▸ TEXT PASSAGE:
────────────────
# My 2 new males!



## MysticBettas (Jul 16, 2020)

Just ordered these 2!


----------



## YogisMom (Jul 7, 2020)

MysticBettas said:


> Just ordered these 2!
> 
> View attachment 1029545
> 
> View attachment 1029546


They are adorable!


----------



## itsme_bettafishlover (Mar 16, 2021)

So happy for ya!


----------



## Seqathe (Apr 17, 2021)

Oh how pretty - and exciting with new fish! I have never seen a betta with yellow color before (I'm also super new to fish keeping!) so that was interesting to see. You should post an update once they arrive.


----------



## MysticBettas (Jul 16, 2020)

I will! They should arrive later this week


----------



## mutesammy (Mar 19, 2020)

their color is amazing!


----------



## m.c.sparkie (Apr 8, 2021)

Oh the yellow is so beautiful!


----------



## SeaPickle (Apr 27, 2021)

I’ve never gotten fish online before (I’m also very new to all this), so I hope they get to you fine!


----------



## betta_for_life3928 (Apr 28, 2021)

MysticBettas said:


> Just ordered these 2!
> 
> View attachment 1029545
> 
> View attachment 1029546


SUPER COOL!!!! I hope you are very happy with your new fish!


----------



## MysticBettas (Jul 16, 2020)
────────────────
▸ STORED DATA:

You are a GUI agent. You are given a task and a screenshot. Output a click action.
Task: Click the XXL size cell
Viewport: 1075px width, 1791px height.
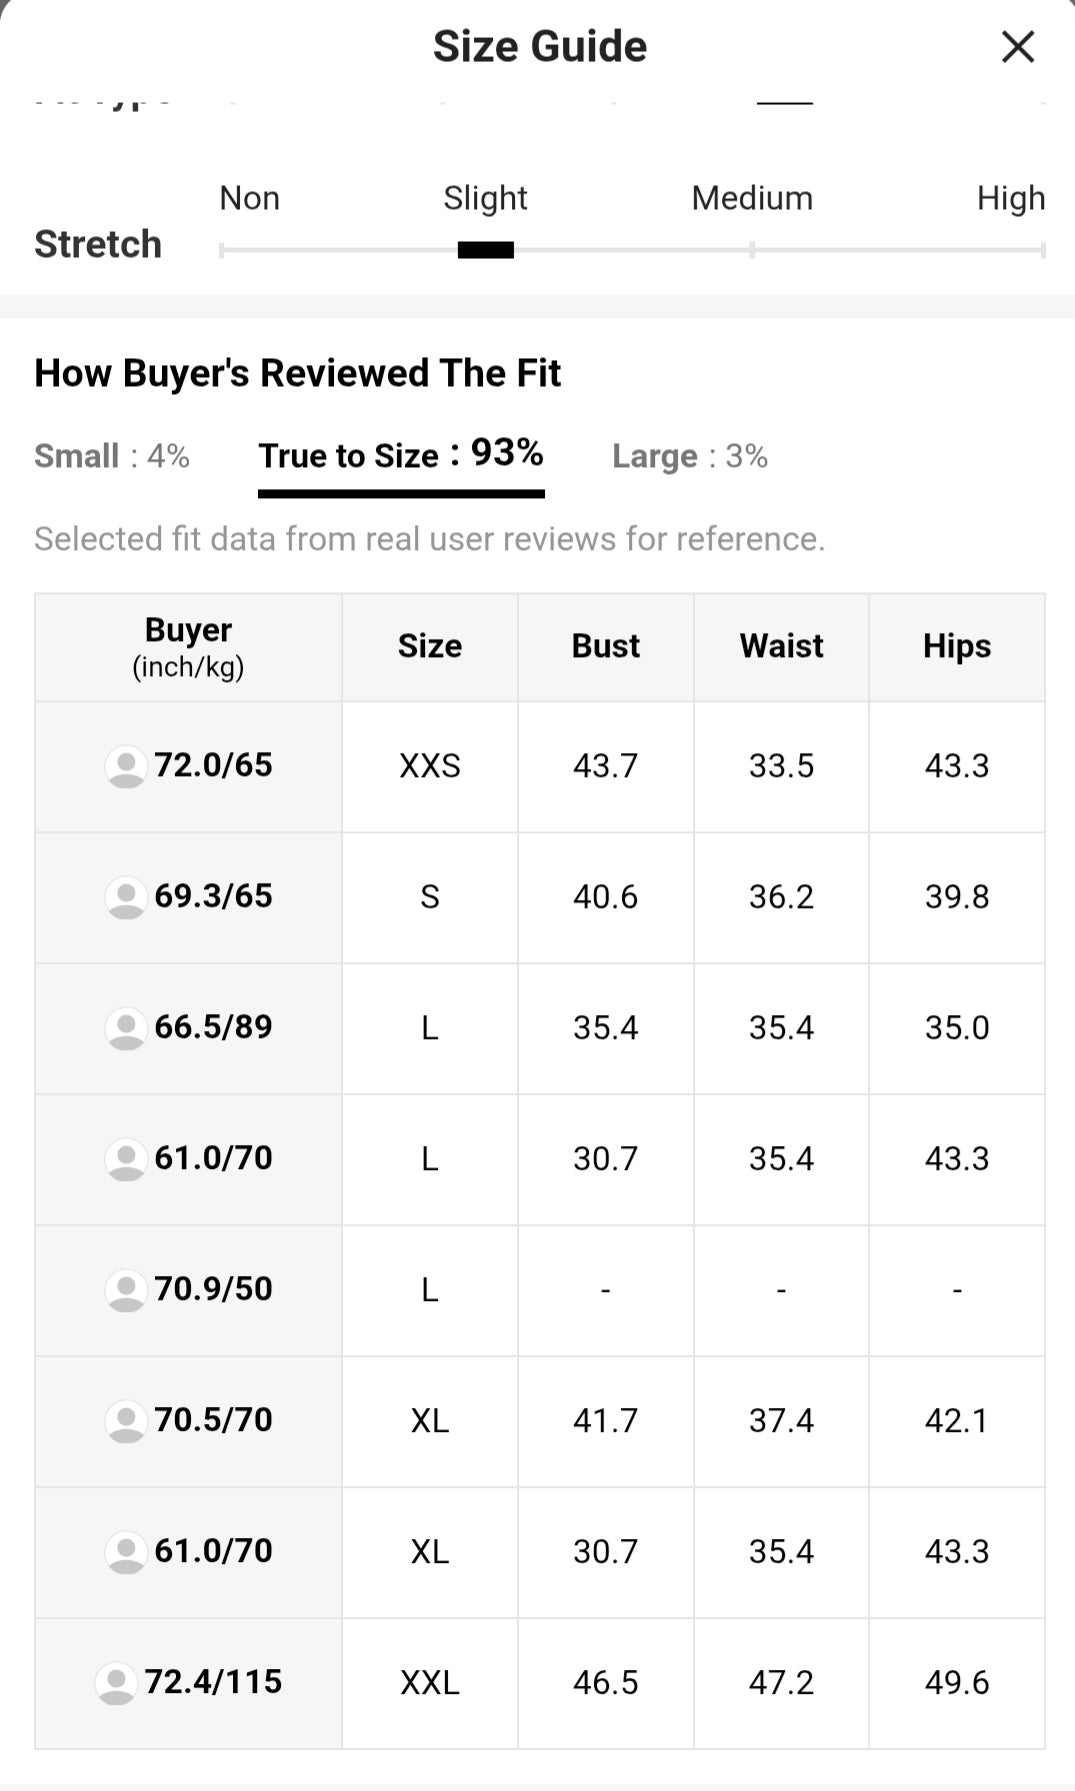430,1683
────────────────
▸ TASK SET:
a: In the betta thread, why did Seqathe find the pictures interesting? Answer in one to three sentences.
b: Shorten the paragraph in the betta thread that begins "Oh how pretty - and exciting with new fish!" and keep its main facts.
c: Pick up the betta thread after its last line and keep it going.

▸ IN RESPONSE:
a: Seqathe had never seen a betta with yellow coloring before. Seqathe is also very new to keeping fish.

b: Seqathe finds the new fish pretty and exciting. As someone very new to fish keeping, Seqathe had never seen a yellow betta before and found that interesting. Seqathe asks for an update once the fish arrive.

c:
They both arrived safe and healthy today!


----------



## betta_for_life3928 (Apr 28, 2021)

MysticBettas said:


> They both arrived safe and healthy today!


good! Glad to hear they are all healthy!


----------



## m.c.sparkie (Apr 8, 2021)

I'd love to see some pictures of them in their new home once they're settled!


----------



## MysticBettas (Jul 16, 2020)

the other guy I’ve had trouble getting a good photo of so


----------



## m.c.sparkie (Apr 8, 2021)

MysticBettas said:


> View attachment 1029834
> 
> 
> 
> the other guy I’ve had trouble getting a good photo of so


So stunning!


----------



## betta fish lovver (Sep 15, 2021)

MysticBettas said:


> Just ordered these 2!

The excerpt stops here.